I would like to mention the issue of mica in the north west, particularly Donegal and Mayo. The Minister made a commitment to address this issue in the coming year and we expect to see the detail of that during the course of the year with a Revised Estimate to accommodate it.
Before I comment on the expenditure on health, it is important to acknowledge and sympathise with Ms Emma Mhic Mhathúna's family following her death earlier this week. Emma always spoke bravely about the need for quality, accountability and reform in our health service. She wanted this to protect her five young children as they got older, and she wanted a health service that we could all be proud of rather than one we would use as a political football. She spoke passionately about the need for change and for the recommendations of the Scally inquiry to be implemented. This is in all of our interests and there should be all-party agreement to ensure this is delivered in memory of her and many others, and for all of the women and families affected following the recent CervicalCheck revelations. Ar dheis Dé go raibh a h-anam.

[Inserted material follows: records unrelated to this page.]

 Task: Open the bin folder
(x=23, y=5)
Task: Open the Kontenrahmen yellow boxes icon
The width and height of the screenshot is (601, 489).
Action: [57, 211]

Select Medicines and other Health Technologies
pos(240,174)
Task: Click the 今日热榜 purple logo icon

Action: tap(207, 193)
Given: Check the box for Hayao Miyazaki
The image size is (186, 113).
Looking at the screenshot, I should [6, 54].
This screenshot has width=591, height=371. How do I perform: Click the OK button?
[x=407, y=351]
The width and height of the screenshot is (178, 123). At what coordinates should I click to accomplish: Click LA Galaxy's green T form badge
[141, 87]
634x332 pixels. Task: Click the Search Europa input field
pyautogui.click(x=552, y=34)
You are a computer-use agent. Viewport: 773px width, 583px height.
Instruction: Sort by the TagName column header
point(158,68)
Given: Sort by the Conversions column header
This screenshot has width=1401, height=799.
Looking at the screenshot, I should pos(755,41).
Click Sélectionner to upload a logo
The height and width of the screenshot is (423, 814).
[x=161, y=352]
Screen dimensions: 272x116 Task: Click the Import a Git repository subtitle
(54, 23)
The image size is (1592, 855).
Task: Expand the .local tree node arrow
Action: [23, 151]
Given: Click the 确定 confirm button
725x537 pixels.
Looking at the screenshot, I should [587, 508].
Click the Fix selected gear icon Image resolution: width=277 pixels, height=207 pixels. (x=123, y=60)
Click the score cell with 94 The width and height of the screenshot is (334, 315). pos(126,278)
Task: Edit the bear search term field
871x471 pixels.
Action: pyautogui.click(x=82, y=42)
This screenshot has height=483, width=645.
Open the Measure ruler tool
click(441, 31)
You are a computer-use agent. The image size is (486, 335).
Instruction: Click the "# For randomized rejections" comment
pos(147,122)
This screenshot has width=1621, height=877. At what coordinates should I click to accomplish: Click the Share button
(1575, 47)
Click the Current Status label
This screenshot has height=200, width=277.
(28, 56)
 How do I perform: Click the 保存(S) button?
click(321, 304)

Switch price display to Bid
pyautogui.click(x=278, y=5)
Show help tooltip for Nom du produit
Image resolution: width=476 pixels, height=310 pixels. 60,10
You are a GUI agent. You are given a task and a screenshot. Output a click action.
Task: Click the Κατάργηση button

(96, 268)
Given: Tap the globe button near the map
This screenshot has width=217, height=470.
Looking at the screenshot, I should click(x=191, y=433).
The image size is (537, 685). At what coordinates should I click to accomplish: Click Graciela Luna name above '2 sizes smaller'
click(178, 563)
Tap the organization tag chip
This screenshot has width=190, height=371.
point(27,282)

The state of our health service continues to be a stain on our society. Morale among health professionals, such as doctors and nurses, has hit rock bottom. GPs are being forced to close their practices to new patients and many are even leaving the country. Consultants are warning of shortages in specialist areas and there are too few acute and mental health hospital beds available. As a result, patients are feeling it on the ground. Nearly one million people are on waiting lists and thousands of patients continue to lie on trolleys. The Government’s health policy has failed, and yet it would like us all to believe that the public healthcare system is a lost cause, that no matter who is in government, it cannot be improved. As the former Taoiseach, Mr. Seán Lemass, once said: We cannot afford the fatalism the Government has taken to our health service.